A paixão:
“Os míopes estão apenas sujeitos à paixão”
O meu psicoterapeuta disse-me uma vez, numa sessão, que a paixão é uma forma de identificação projectiva. Discordamos em muitos assuntos, mas julgo que ele tem razão nesta matéria. De facto, num estado de paixão, o objecto de desejo não é visto tal como é, mas sim percebido através da projecção de parte(s) do ego e/ou, de forma mais frequente, de objecto(s) interno(s) idealizado(s).
Existe uma necessidade intrínseca, e inconsciente, das pessoas utilizarem este mecanismo de defesa ao longo das suas vidas. Na realidade, tal se prende com um desejo reivindicativo do Eu de obter o que faltou em relações significativas, mormente na relação com os pais na infância. Ora, esta falha, a que Balint designou por falha básica, é somente falta de amor. No fundo, a paixão é uma manifestação de um desejo de obter amor, não de objectos actuais, mas sim de objectos do passado.
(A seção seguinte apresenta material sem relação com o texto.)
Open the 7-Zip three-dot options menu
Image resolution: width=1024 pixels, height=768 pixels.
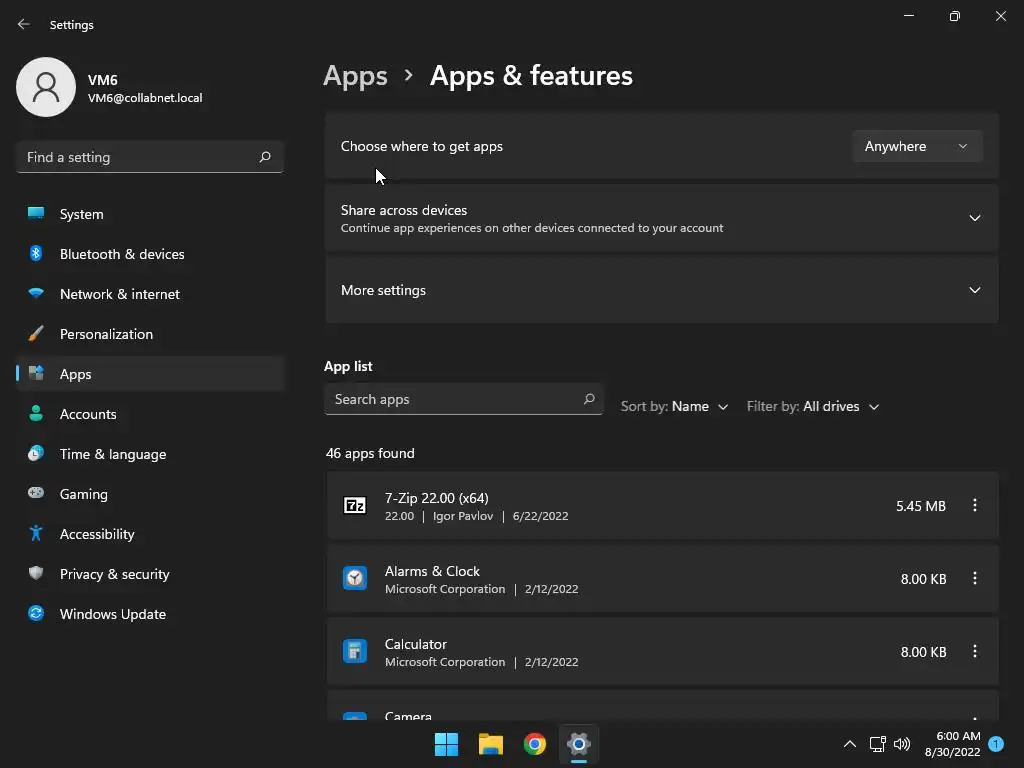[974, 506]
Por conseguinte, os objectos actuais que são alvo de paixão são apenas meros substitutos dos verdadeiros, que foram sentidos como frustrantes, porque desamantes ou insuficientemente amantes. Este estado é assim ilusório, já que os intervenientes desempenham papéis que não correspondem à autenticidade dos seus Eus: o sujeito apaixonado assume um papel infantil desadequado ao tempo presente; o objecto da paixão acaba por assumir, de forma mais ou menos intensa, um papel estimulado pela identificação projectiva do sujeito apaixonado. A frustração em ambos é, deste modo, o resultado previsível de uma relação que se funda segundo estas vivências, tornando-se ainda mais frustrante se ambos os parceiros estiverem apaixonados, ou seja, imbuídos do modo de viver a relação afectiva através da identificação projectiva.
A paixão é também, assim, uma manifestação da compulsão à repetição e da incapacidade de fazer lutos. Repete-se, porque as relações do passado ficaram aquém do desejo e da fantasia, como diria Coimbra de Matos, ao qual sintetizo dizendo: ocorreram fixações no desejo de receber mais amor. Desta forma, a paixão, movida pela identificação projectiva, é reveladora de uma fixação na posição esquizo-paranóide[1], sendo esse o modo de funcionamento que caracteriza a parte psicótica da personalidade, que existe, em maior ou menor grau, em todos os seres humanos.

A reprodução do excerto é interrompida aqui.